Executive Pay and Loyalty

Vesting and Retention

Related Links:  Enforcement of Forfeitures; ClawbacksSpecial M&A Issues

2012.Feb.9  Bank Deferrals and Forfeitures -- UBS Recoups Share Awards; Loses Recovery of Signing Bonus
Per Reuters, Deutsche Bank will defer any part of an employee's bonus above 200,000 euros ("the deferred portion will also be half cash and half shares, and will be paid out over a period of three years in equal annual installments, beginning in 2013"). 
  Separately, 
UBS has notified some of its highest-paid investment bankers that they will forfeit the maximum amount (50%) of share bonuses that were awarded in 2011 and that were scheduled to vest in 2012 (in the first of three vesting installments).  See Wall Street JournalFINS noting "Under UBS's compensation guidelines, if a unit posts a loss, the board can take back between 10% and 50% of shares awarded employees who get more than 2 million Swiss francs in stock-paid bonuses.
 
8 Principles for Long-term Incentives (Source: Lucian Bebchuk, "Harvard Corporate Governance Blog") -- quoted here in full:

In our recent study, "Paying for Long-Term Performance," we provide a detailed blueprint for how equity-based compensation should be designed to tie executive payoffs to long-term results and to avoid excessive risk-taking incentives. Our conclusions can be distilled into the following eight "principles":
 
1. Executives should not be free to unload restricted stock and options as soon as they vest except to the extent necessary to cover any taxes arising from vesting.

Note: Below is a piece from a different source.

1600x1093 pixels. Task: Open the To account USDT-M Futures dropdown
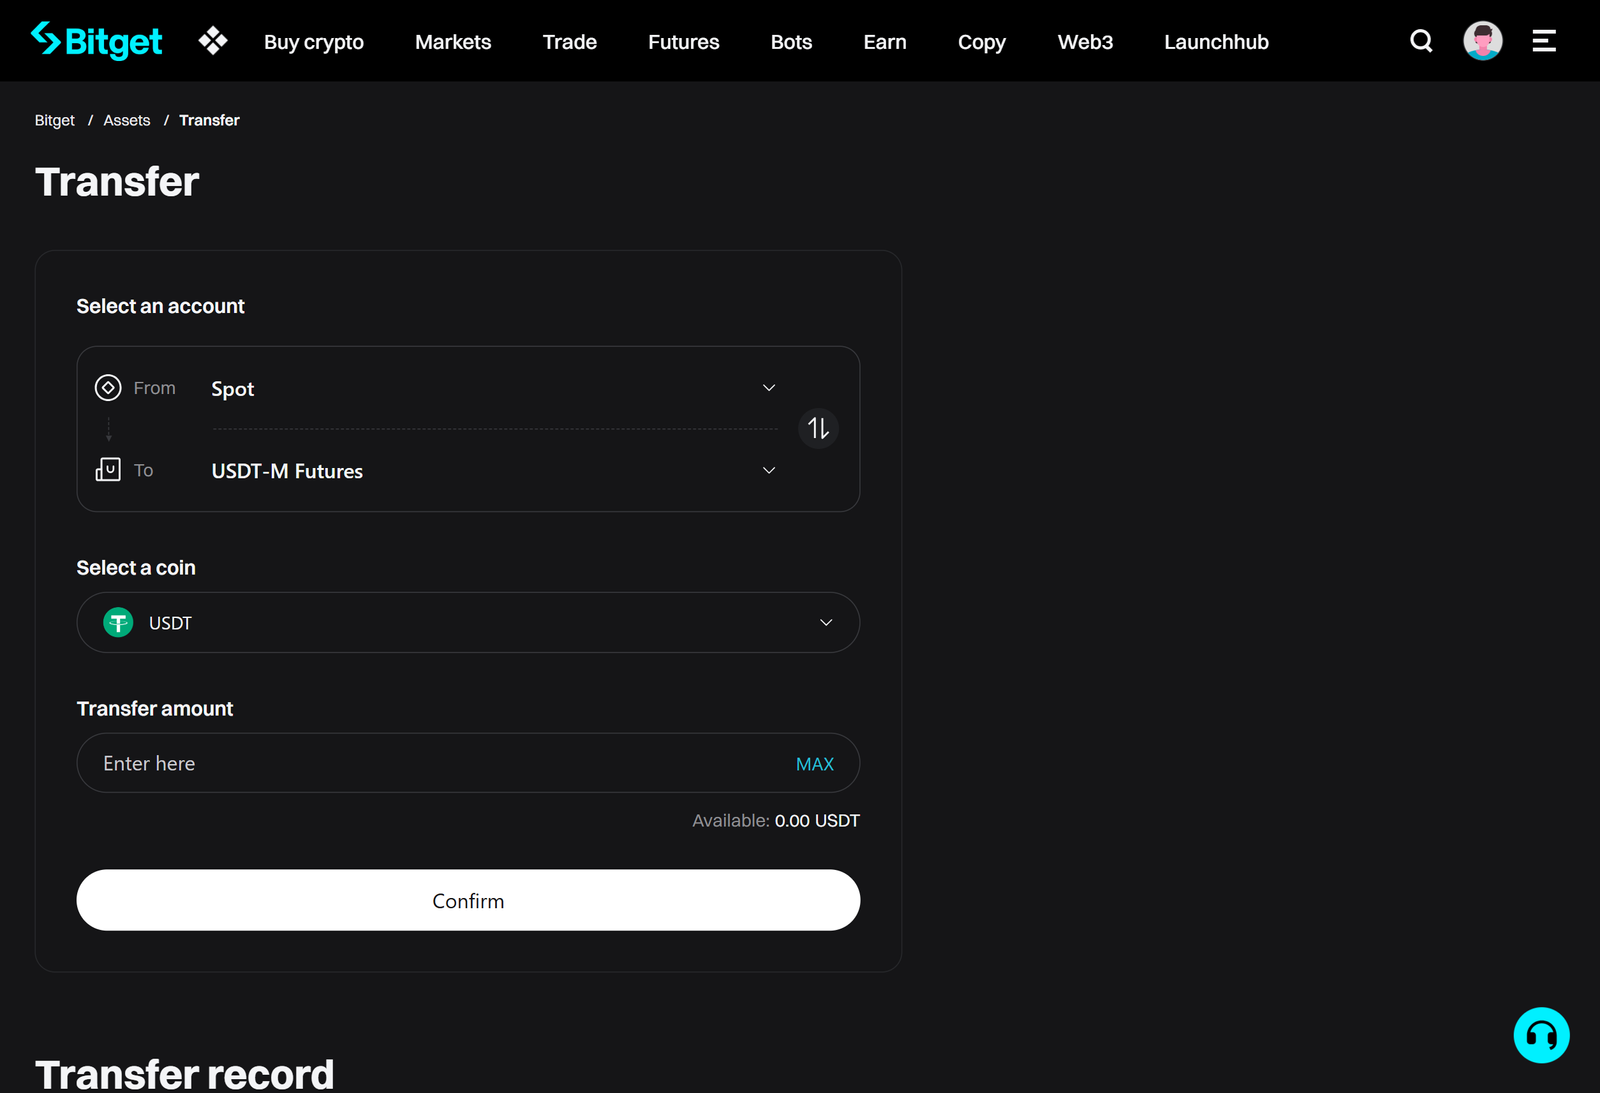769,470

2. Executives' ability to unwind their equity incentives should not be tied to retirement.

3. After allowing for any cashing out necessary to pay any taxes arising from vesting, equity-based awards should be subject to grant-based limitations on unwinding that allow them to be unwound only gradually, beginning some time after vesting.

4. All equity-based awards should be subject to aggregate limitations on unwinding so that, in each year (including a specified number of years after retirement), the executive may unwind no more than a specified percentage of the executive's equity incentives that is not subject to grant-based limitations on unwinding at the beginning of the year.

5. The timing of equity awards to executives should not be discretionary. Rather, such grants should be made only on prespecified dates.

6. To reduce the potential for gaming, the terms and amount of post-hiring equity awards should not be based on the grant-date stock price.

7. To the extent that executives have discretion over the timing of sales of equity incentives not subject to unwinding limitations, executives should announce sales in advance. Alternatively, the unloading of executives' equity incentives should be effected according to a prespecified schedule put in place when the equity is originally granted.

8. Executives should be prohibited from engaging in any hedging, derivative, or other transaction with an equivalent economic effect that could reduce or limit the extent to which declines in the company's stock price would lower the executive's payoffs or otherwise materially dilute the performance incentives created by the company's equity-based compensation arrangements.